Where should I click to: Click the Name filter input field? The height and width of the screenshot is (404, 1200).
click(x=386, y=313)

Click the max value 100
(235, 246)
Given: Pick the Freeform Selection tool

#####

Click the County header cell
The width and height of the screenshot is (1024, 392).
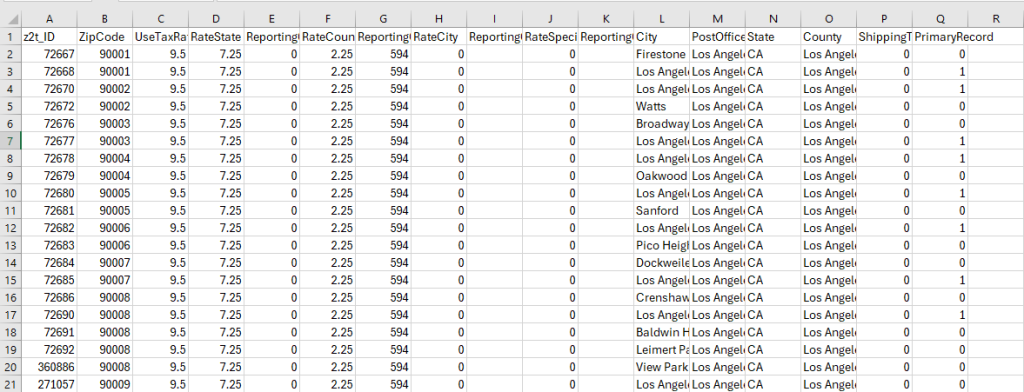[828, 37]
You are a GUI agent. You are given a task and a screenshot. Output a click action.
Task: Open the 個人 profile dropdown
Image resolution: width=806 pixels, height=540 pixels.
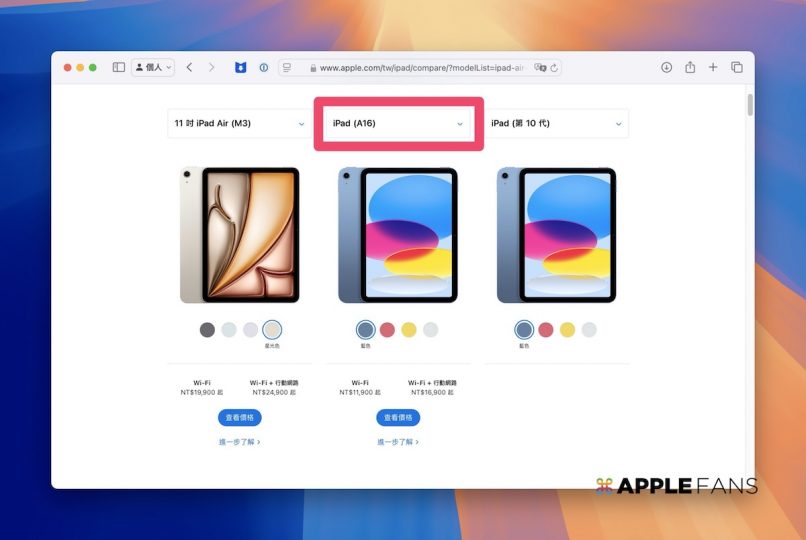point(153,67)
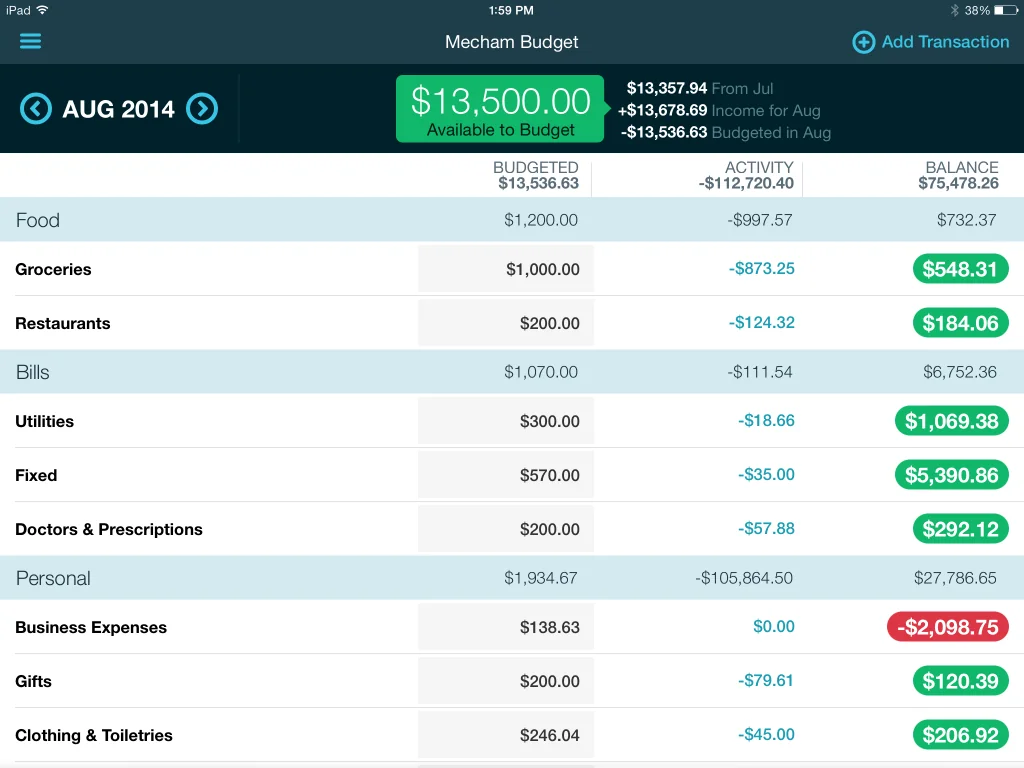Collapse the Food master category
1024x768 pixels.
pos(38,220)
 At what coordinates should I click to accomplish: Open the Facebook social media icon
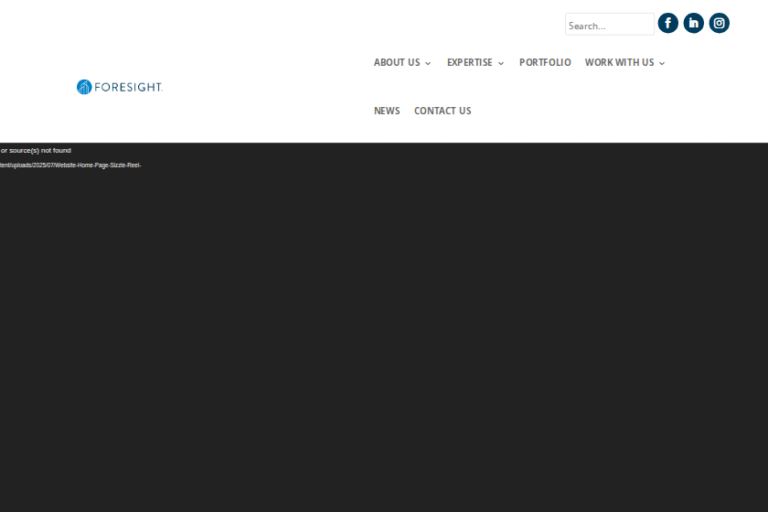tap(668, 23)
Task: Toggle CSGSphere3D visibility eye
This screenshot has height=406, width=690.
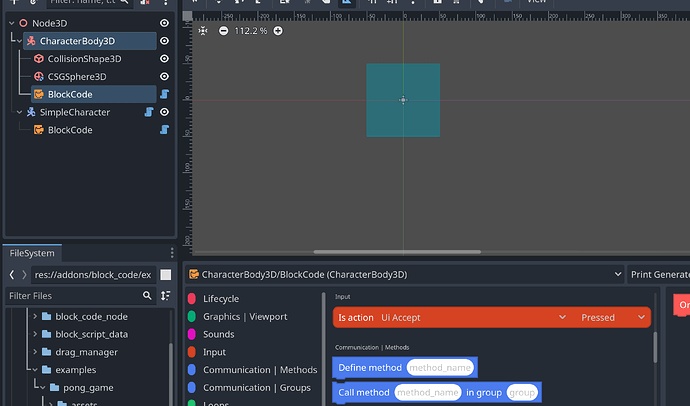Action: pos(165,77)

#####

■ Exercise: Of the lines above, output exactly those from the line bearing "Where should I" through the line bearing "Given: Pick the Freeform Selection tool", inclusive.

■ Result:
Where should I click to: Click the Name filter input field? The height and width of the screenshot is (404, 1200).
click(x=386, y=313)

Click the max value 100
(235, 246)
Given: Pick the Freeform Selection tool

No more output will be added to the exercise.